En ti confiaban nuestros padres;
confiaban y los ponías a salvo;
a ti gritaban, y quedaban libres;
en ti confiaban, y no los defraudaste.
Pero yo soy un gusano, no un hombre,
vergüenza de la gente, desprecio del pueblo;
al verme, se burlan de mí,
hacen visajes, menean la cabeza:
”acudió al Señor, que lo ponga a salvo;
que lo libre si tanto lo quiere”...
Mi garganta está seca como una teja,
la lengua se me pega al paladar;
me aprietas contra el polvo de la muerte.

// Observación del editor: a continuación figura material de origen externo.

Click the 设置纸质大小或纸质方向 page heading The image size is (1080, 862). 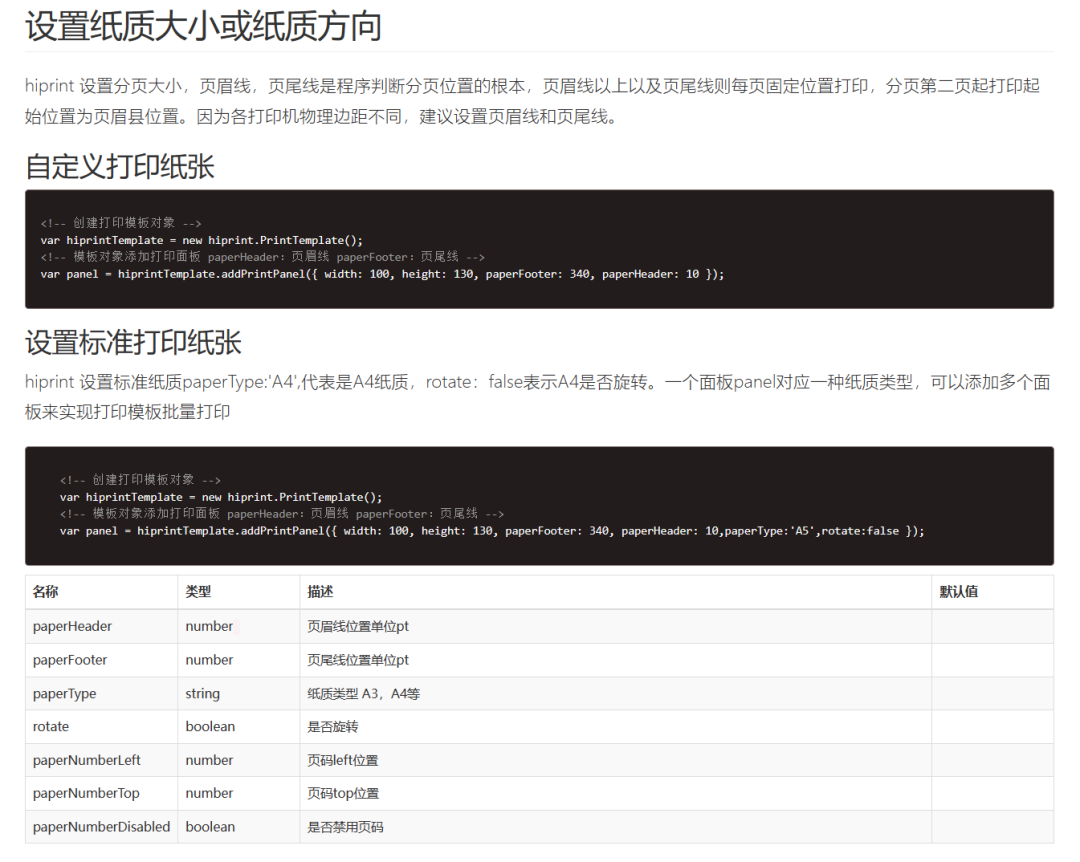tap(203, 27)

Me acorrala una jauría de mastines,
me cerca una banda de malhechores;
me taladran las manos y los pies,
puedo contar mis huesos.
REFLEXIÓN
El Viernes Santo se dieron en Jesús hasta los más mínimos detalles sugeridos por el salmista: la agonía, la infamia del suplicio, la sed, los miembros dislocados, la sangre que mana de pies y manos, el golpe de gracia con la lanza, las vestiduras dadas a los verdugos, los insultos, las acusaciones... Se expresa un punzante sufrimiento, casi insoportable en su realismo, pero Jesús no tiene rabia ni lanza maldiciones contra sus verdugos. Gime, sí, pero expresa su dolor en medio de una paz profunda, con acentos de esperanza: “En Ti esperaron nuestros padres”, “Tú eres mi Dios”...

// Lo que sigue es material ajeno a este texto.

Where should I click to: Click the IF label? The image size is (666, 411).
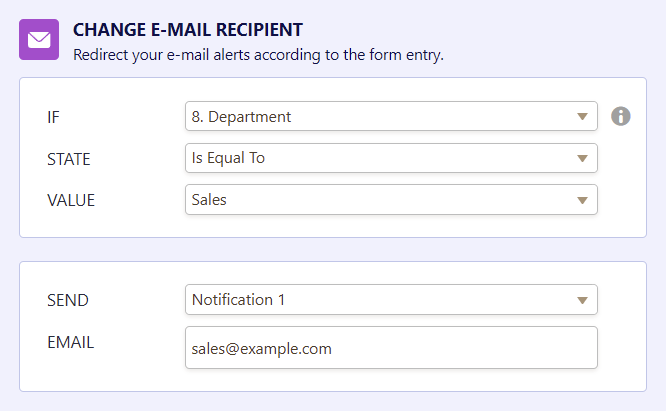point(54,117)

El ritmo de este Salmo nos permite llegar a lo profundo del alma de Jesús: “¡Dios mío, Dios mío!, ¿por qué me has desamparado?”. Pero la resurrección, la gloria y la alabanza estaban en su corazón mientras permanecía en la cruz (Noël Quesson)
SANTORAL ROMANO
Ss. María Cleofé, Casilda de Toledo cfs.; Prócoro, Demetrio, Conceso, Hilario, Eusiquio, Heliodoro, Basilio, Rufino, Isidoro, Eugeniano, Celso, Anastasio ms.; Acacio, Marcelo, Hugo obs.; Waldetrudis v.